那一瞬间,她都快吓疯了。
宋初尧一只手扶着墙边慢慢挪动,额头渗出几滴冷汗。
她悄悄将掌心攥着的东西藏到身后,轻声说道。
“刚有点渴,就出来倒点水喝。”
杏花将信将疑地盯着她看了一会儿。
她总觉得哪里不对劲。
小姐如今这般柔弱,不该独自下床乱走。
但她说话语气自然,却又不像是撒谎的样子。
杏花终究没再多问。
她走上前去,伸手搀扶宋初尧进屋。
“小姐您可别乱跑啊,万一有个闪失,奴婢的小命也保不住了。”
说话间,她的目光不经意地扫过桌子,特别留意了那只粗陶水壶。
壶嘴朝下,里面空空如也,一滴水都没剩。
看到这一幕,她总算松了口气。
“小姐早点歇着吧。

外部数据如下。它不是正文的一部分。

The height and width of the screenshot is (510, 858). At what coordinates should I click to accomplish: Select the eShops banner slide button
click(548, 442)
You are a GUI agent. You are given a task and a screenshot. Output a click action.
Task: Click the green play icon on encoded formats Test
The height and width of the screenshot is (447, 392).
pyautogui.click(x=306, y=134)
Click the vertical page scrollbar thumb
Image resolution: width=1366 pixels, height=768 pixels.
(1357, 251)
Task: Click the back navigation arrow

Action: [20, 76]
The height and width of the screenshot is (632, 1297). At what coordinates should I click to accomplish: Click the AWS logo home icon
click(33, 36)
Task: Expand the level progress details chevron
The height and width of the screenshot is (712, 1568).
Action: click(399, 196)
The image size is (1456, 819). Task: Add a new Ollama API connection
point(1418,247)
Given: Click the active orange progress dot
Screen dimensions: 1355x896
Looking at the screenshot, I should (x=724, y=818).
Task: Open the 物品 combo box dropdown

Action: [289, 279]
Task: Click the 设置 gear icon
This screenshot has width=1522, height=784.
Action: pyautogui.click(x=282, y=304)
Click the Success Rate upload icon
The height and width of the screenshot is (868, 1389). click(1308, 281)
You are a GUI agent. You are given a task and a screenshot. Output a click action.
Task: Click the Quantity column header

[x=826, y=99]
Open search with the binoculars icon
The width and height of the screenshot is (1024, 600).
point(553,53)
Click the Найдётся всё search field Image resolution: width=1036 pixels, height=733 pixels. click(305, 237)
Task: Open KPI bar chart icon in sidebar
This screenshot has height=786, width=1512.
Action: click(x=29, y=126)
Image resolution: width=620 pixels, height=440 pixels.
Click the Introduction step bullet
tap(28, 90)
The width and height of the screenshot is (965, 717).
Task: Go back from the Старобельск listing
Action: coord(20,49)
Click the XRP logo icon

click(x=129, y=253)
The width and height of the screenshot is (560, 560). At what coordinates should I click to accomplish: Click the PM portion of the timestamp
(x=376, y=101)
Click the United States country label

”
杏花低声叮嘱完,便吹灭蜡烛了。
门一合上,宋初尧的笑意立刻褪去。
杏花那副处处提防的样子,她全看在眼里。
心口沉甸甸的,压得她喘不过气来。
又是凌珩搞的鬼。
他表面上温柔体贴,为她疗伤,实则暗中派人观察她的一举一动。
等杏花走远后,宋初尧才缓缓摊开一直握紧的手掌。
那一支毛笔静静躺在她的掌心。
如今,它却断成了两截。
她鼻子一酸,眼圈又红了。
半晌,才深吸一口气,把那支断掉的笔用绢布包好。
最后轻轻放进枕头底下。
夜,愈沉了。
宋初尧闭上眼,却迟迟无法入眠。
脑海里翻涌的,全是那个男人沉默离去的身影。
第二天,宫里出刺客的事,很快传遍了朝野。
有人说刺客是蒋家派来的死士,意在破坏太子大婚,动摇储君之位。
也有人传是北方藩王暗中勾结江湖势力,图谋不轨。
更有甚者,称昨夜刺杀乃天象示警,预示国运将倾。
吉时已过,红绸未展,鼓乐骤歇。
本该热闹非凡的东宫此刻冷冷清清。
宫人们低声交谈,神色凝重。
这场突如其来的变故,不仅打断了一场大典。
更像是一记重锤,敲响了皇权角力的警钟。
据说,宁宣帝为此大雷霆。
不仅把仪瀛殿上下全换了人,连禁卫军都重新调配了一轮。
六部官员也人人自危,各大世家皆在观望。